Pour tous ceux qui pensent que la présence de Sarah Fuller était un coup de publicité pour les Commodores de Vanderbilt, Sophie Guilmette a tenu à mettre les pendules à l’heure.

L’équipe de football éprouvait des problèmes de personnel en raison de la COVID-19 et était à court de ressources.

«C’est plate de voir qu’il y a eu des commentaires négatifs. Ils auraient pu aller chercher un étudiant qui a déjà pratiqué avec eux, mais tout le monde était parti.»

«Les joueuses de soccer étaient vraiment la seule ressource à laquelle ils avaient accès.»

Car il faut le préciser, tout ça s’est déroulé lors du week-end de la Thanksgiving et les étudiants étaient tous partis à la maison où ils doivent terminer leur session universitaire.

Défi

Guilmette, qui est étudiante de deuxième année, connaît Sarah Fuller depuis deux ans et n’a que de bons mots pour sa coéquipière.

«C’est le genre de personne qui accepte tous les défis qui se présentent, elle a beaucoup de confiance.»

Elle n’est donc pas surprise que la Texane ait accepté l’offre de l’équipe de football.

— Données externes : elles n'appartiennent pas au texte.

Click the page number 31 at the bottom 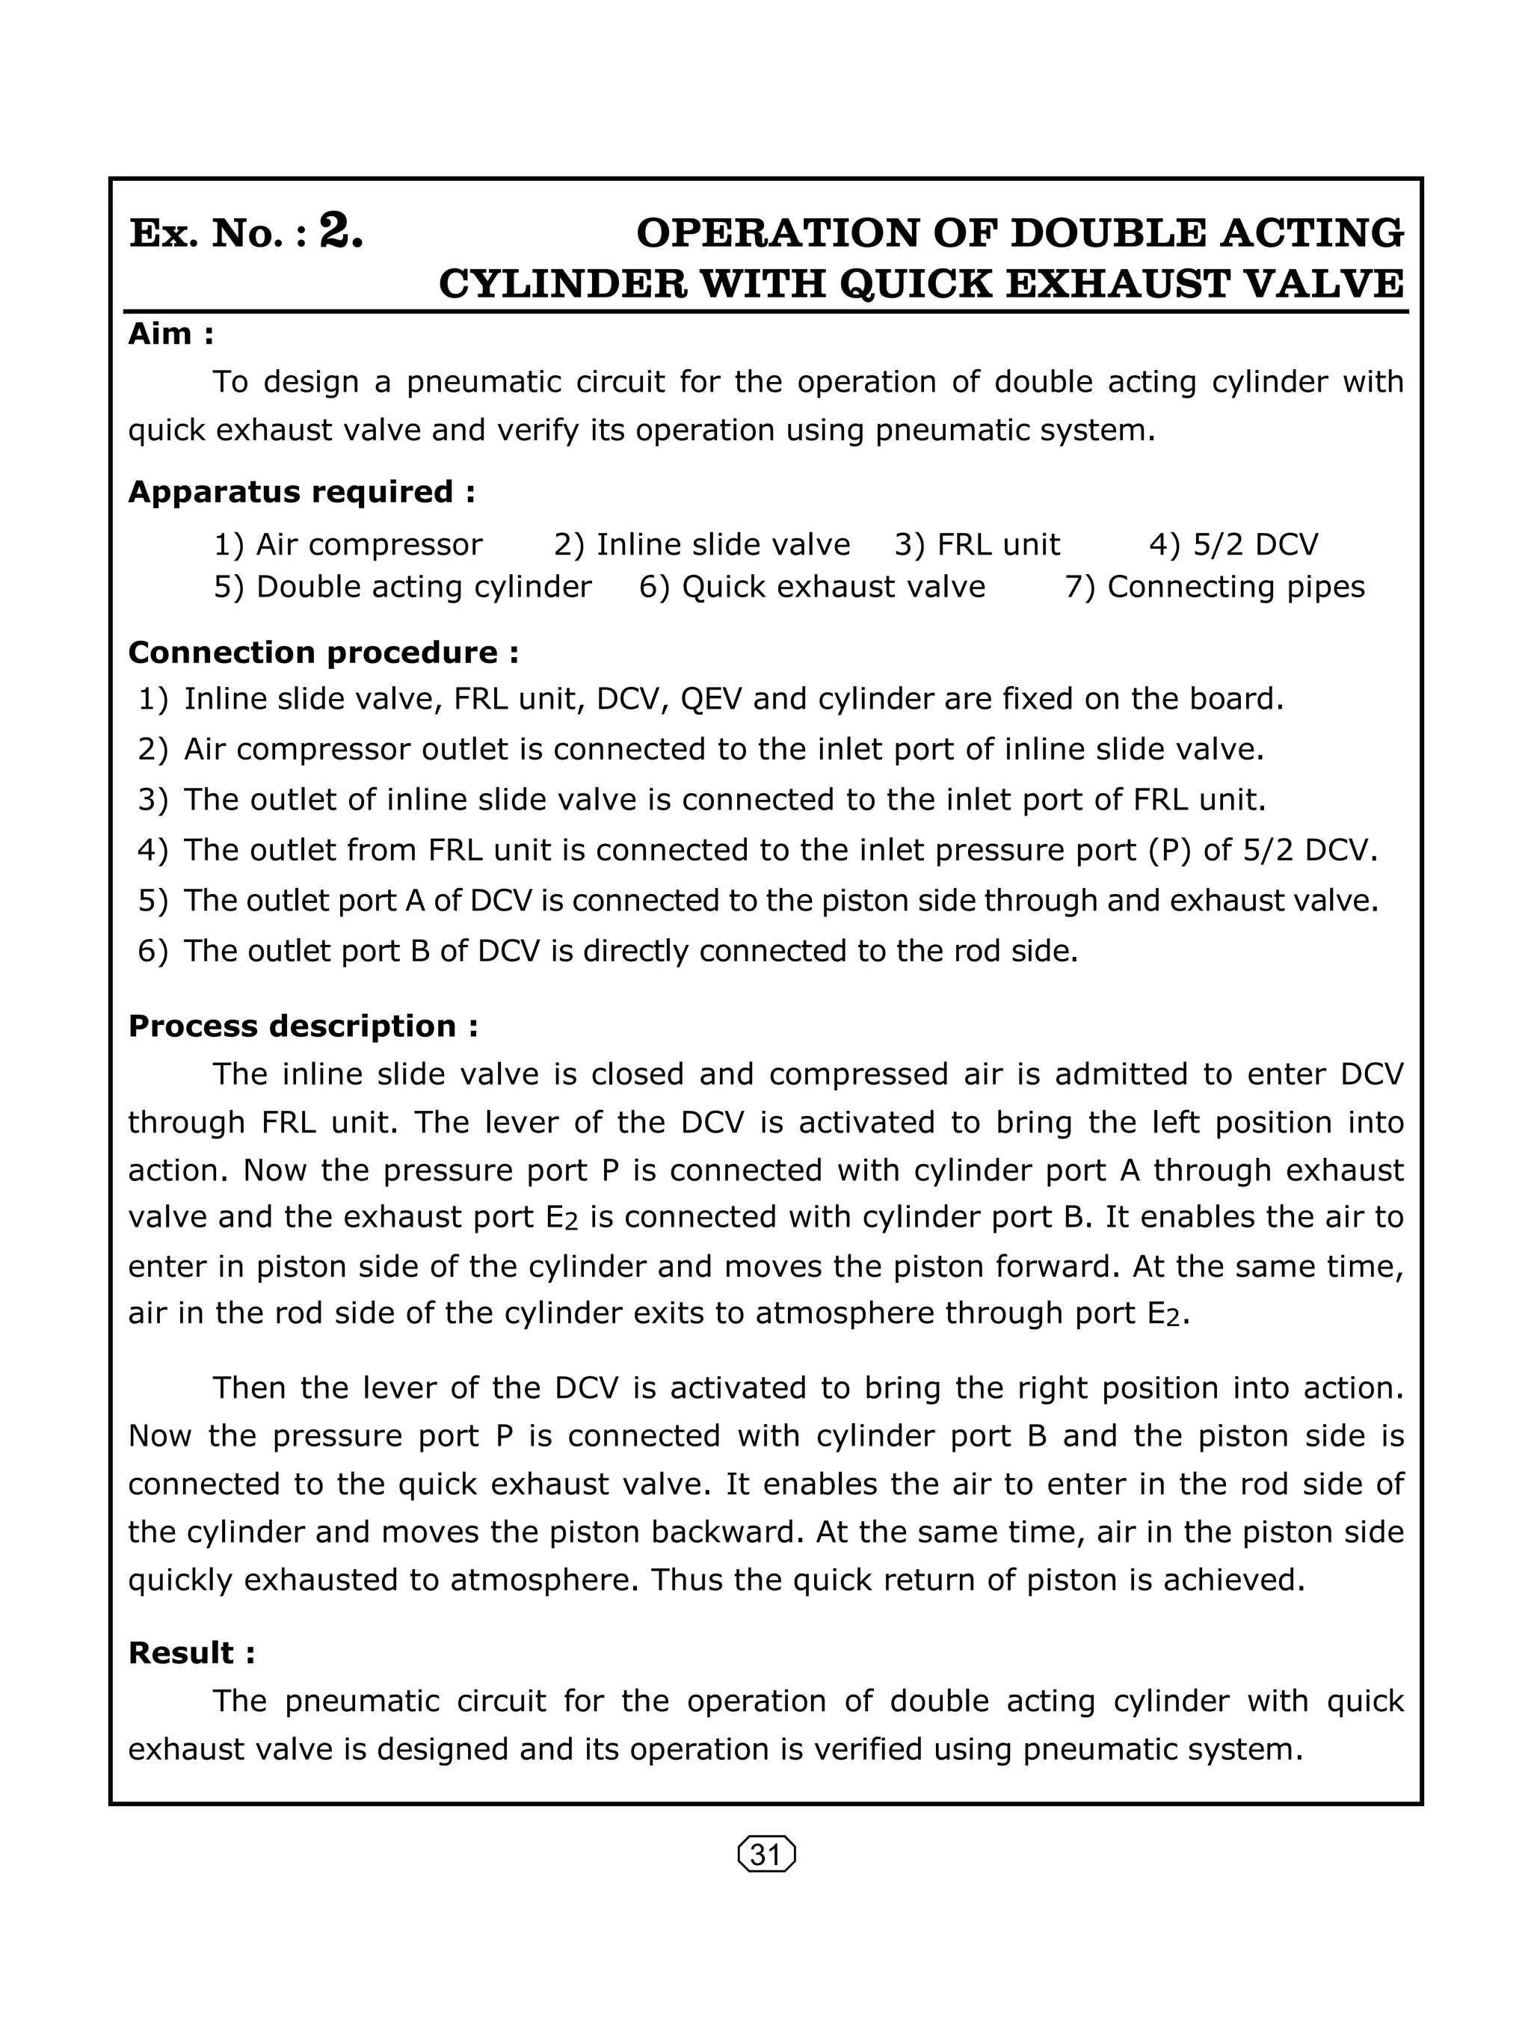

La Montréalaise précise aussi que Fuller méritait amplement cette occasion unique qui s’est présentée à elle.

«Elle n’a pas joué pendant ses années à l’université sauf cette année, ça n’a pas toujours été facile pour elle, elle le mérite amplement.»

En effet, Sarah Fuller a joué 9 minutes en 2018-2019 et 11 minutes en 2019-2020.

Cette année, après avoir vu Guilmette commencer les trois premiers matchs de la saison, l’étudiante de quatrième année a finalement obtenu le poste de gardienne titulaire.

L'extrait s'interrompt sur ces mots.